Re: [asa] Rejoinder 8B from Timaeus - to John Walley and George Murphy

From: Ted Davis <TDavis@messiah.edu>
Date: Thu Nov 13 2008 - 09:41:11 EST

I wish I could turn this now into a lengthy commentary, but I can't. The
hard scholarly work hasn't yet been done to flesh it out, so I'll do the
much less best thing and just make a mostly unsupported point. Not entirely
unsupported or I'd keep quiet, but let's just call it a conjecture rather
than even an hypothesis.

It concerns the reference to the Latin phrase, "etsi deus non daretur," to
which Timaeus took some exception and George Murphy then supported. As
George notes, you can get zillions of hits on google, which suprised me
greatly. I have known for some time that it was used by Hugo Grotius, the
great Dutch legal theorist, in the early 17th century, though precisely
where I'm not sure. It happens that the very first hit I got on google is
Pope Benedict, who mentions Grotius specifically.

:: Short problem a ::
Reproduce the post about the Latin phrase starting at "I wish I could" and ending at "mentions Grotius specifically.", substituting "Bing" for "google" each time it occurs.
The post and the records are separate, unrelated material.

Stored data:
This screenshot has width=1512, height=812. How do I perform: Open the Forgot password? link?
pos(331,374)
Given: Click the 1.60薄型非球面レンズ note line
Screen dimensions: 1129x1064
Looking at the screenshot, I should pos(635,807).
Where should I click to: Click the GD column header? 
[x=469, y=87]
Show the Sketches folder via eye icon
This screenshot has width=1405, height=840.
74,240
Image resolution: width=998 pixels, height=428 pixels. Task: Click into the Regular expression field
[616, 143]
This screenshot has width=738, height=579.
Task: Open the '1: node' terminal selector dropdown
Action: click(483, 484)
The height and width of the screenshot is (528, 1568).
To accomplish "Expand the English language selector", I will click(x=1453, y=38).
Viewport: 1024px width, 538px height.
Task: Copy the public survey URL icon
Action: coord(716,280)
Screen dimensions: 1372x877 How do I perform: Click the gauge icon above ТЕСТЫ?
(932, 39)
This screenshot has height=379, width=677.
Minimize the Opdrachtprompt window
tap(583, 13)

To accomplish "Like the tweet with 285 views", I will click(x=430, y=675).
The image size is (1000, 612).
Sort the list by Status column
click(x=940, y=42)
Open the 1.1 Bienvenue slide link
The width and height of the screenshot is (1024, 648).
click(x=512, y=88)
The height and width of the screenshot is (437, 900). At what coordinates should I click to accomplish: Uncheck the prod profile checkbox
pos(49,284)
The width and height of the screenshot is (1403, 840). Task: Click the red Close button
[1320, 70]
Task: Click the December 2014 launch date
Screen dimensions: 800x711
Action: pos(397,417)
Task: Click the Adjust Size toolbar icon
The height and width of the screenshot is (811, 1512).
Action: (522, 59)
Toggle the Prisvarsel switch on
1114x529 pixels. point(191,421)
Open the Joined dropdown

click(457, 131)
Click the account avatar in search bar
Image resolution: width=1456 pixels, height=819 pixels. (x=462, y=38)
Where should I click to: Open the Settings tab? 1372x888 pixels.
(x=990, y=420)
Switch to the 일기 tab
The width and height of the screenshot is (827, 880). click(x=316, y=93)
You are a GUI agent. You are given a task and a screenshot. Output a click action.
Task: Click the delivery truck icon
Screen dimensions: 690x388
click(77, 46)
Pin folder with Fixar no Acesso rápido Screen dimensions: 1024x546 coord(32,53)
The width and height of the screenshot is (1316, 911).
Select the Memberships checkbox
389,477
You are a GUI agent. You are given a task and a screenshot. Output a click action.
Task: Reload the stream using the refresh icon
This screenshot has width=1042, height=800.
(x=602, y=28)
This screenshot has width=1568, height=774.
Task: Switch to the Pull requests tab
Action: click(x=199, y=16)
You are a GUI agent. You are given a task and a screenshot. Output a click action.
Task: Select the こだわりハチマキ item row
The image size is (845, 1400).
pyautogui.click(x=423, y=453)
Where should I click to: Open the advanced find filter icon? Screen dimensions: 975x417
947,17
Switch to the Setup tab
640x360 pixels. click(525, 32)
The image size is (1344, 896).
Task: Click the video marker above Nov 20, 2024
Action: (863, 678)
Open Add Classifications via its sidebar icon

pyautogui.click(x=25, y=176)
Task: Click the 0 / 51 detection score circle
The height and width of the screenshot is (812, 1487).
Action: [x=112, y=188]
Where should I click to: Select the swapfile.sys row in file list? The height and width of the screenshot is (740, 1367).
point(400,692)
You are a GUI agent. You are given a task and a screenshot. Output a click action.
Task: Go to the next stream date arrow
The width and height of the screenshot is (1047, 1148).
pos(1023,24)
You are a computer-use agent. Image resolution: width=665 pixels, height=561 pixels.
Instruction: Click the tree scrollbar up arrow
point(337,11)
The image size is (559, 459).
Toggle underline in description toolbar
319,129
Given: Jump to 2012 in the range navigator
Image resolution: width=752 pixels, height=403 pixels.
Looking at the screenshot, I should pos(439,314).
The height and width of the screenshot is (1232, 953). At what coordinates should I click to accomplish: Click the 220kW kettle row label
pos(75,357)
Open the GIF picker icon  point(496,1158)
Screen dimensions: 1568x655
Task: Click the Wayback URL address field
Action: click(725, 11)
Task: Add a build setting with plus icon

:: Short problem b ::
Transcribe the records starting at the line that contains "Task: Click the December 2014 launch date" and ending at the line that contains "click(457, 131)".

:: Expected output a ::
I wish I could turn this now into a lengthy commentary, but I can't. The
hard scholarly work hasn't yet been done to flesh it out, so I'll do the
much less best thing and just make a mostly unsupported point. Not entirely
unsupported or I'd keep quiet, but let's just call it a conjecture rather
than even an hypothesis.

It concerns the reference to the Latin phrase, "etsi deus non daretur," to
which Timaeus took some exception and George Murphy then supported. As
George notes, you can get zillions of hits on Bing, which suprised me
greatly. I have known for some time that it was used by Hugo Grotius, the
great Dutch legal theorist, in the early 17th century, though precisely
where I'm not sure. It happens that the very first hit I got on Bing is
Pope Benedict, who mentions Grotius specifically.

:: Expected output b ::
Task: Click the December 2014 launch date
Screen dimensions: 800x711
Action: pos(397,417)
Task: Click the Adjust Size toolbar icon
The height and width of the screenshot is (811, 1512).
Action: (522, 59)
Toggle the Prisvarsel switch on
1114x529 pixels. point(191,421)
Open the Joined dropdown

click(457, 131)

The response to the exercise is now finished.